Before coming to Imladris, Legolas Greenleaf had met very few dwarves, and had never spent much time in their company. What he knew of that folk was what he had heard other people say; and they would mention beards, pride, and greed for gold and gems – this last one with a contempt that Legolas thought uncharitable, since surely no other race, his own included, was exempt of such desires.

After traveling only a few weeks with one of Durin's Folk, Legolas had seen enough to form his own opinion: what was remarkable about this particular dwarf was not his beard nor his pride, though both were considerable, but his hands.

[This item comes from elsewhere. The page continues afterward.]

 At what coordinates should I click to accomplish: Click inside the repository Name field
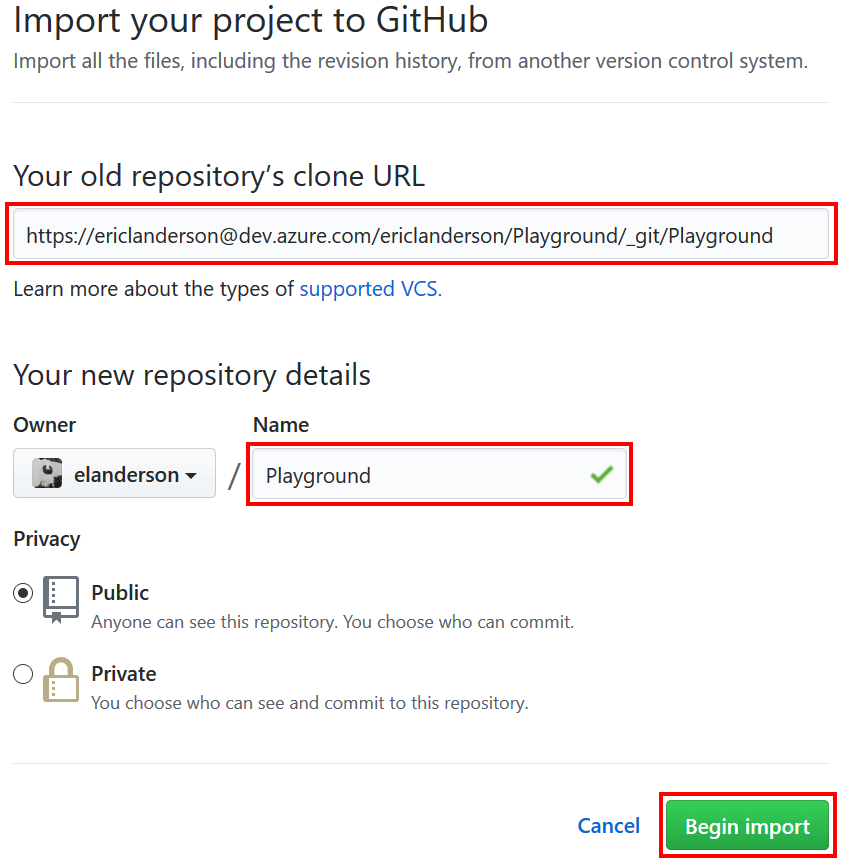tap(430, 474)
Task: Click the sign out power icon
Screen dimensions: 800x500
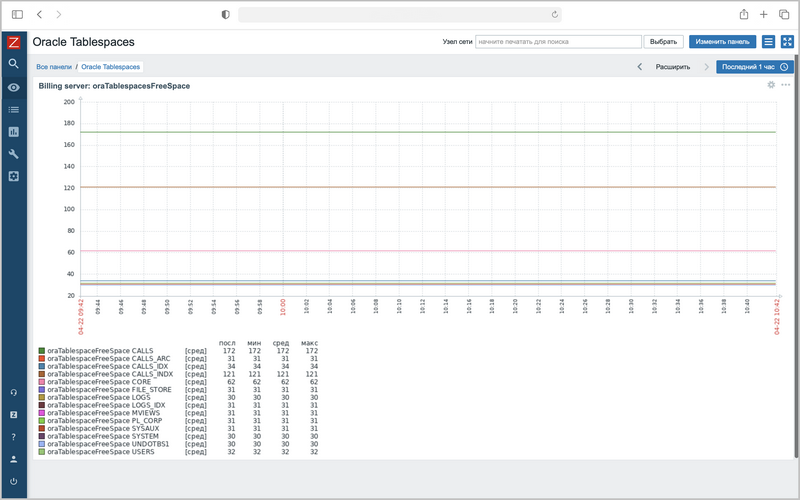Action: 14,481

For it seemed to him that the hands of Gimli, son of Glóin, were never empty and still, save when he slept.

Whenever their company was on the move, he would always have a weapon to hand, for he used his long-hafted axe for a walking-stick, and when they set up camp, his hands would be busy building a fire, clearing the ground, caring for his own gear– or anyone else’s who would let him, this being mostly the _ Periannath _ who had never taken such long journeys in the wild. 

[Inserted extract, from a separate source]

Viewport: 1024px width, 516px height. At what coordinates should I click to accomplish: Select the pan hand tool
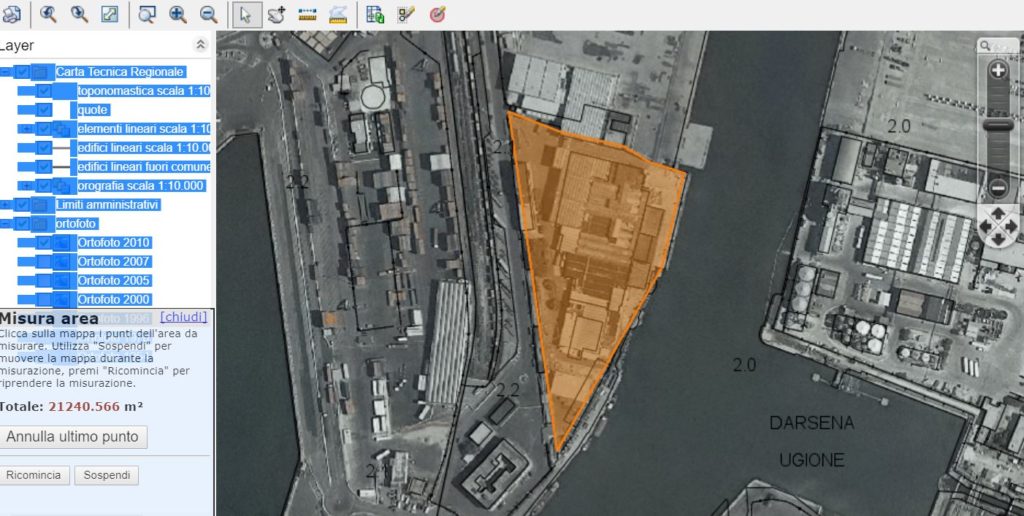(x=276, y=14)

If nothing else occupied him, the dwarf would take out a small knife, whittle out long shavings of wood, and weave them into palm-sized balls filled with dry grass and whittling chaff– to be used for kindling when needed, as Legolas heard him tell young Peregrin. And failing all else, he would sit at their dying fire with the bowl of a long-stemmed pipe cupped between his fingertips, breathing strong-smelling smoke.

Even as he spoke, it appeared to Legolas that he would talk as much with gestures as he did with words.

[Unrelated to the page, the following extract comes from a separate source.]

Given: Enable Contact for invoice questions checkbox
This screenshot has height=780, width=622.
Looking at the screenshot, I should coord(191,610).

Legolas would be strangely drawn to watch Gimli’s hands at those times. They were not unpleasant to look at: broader than his own, and strong-fingered, with a dusting of rust-brown hair between the knuckles, moving with animate eloquence to lend emphasis or bring clarity to words when needed. Legolas was reminded of the tales he had heard of the dwarven silent language of hand-signs, and found himself now easily believing what he had once dismissed as story and rumour.

* * *

There was a silence among their Company as they entered the many-fabled wood of Lothórien, but it was no companionable quiet of easy travels, for they walked blind, nor was the hush of joyous awe, for they were newly stricken with grief. Yet the Golden Wood would offer them rest, and for some, surprises beyond reckoning.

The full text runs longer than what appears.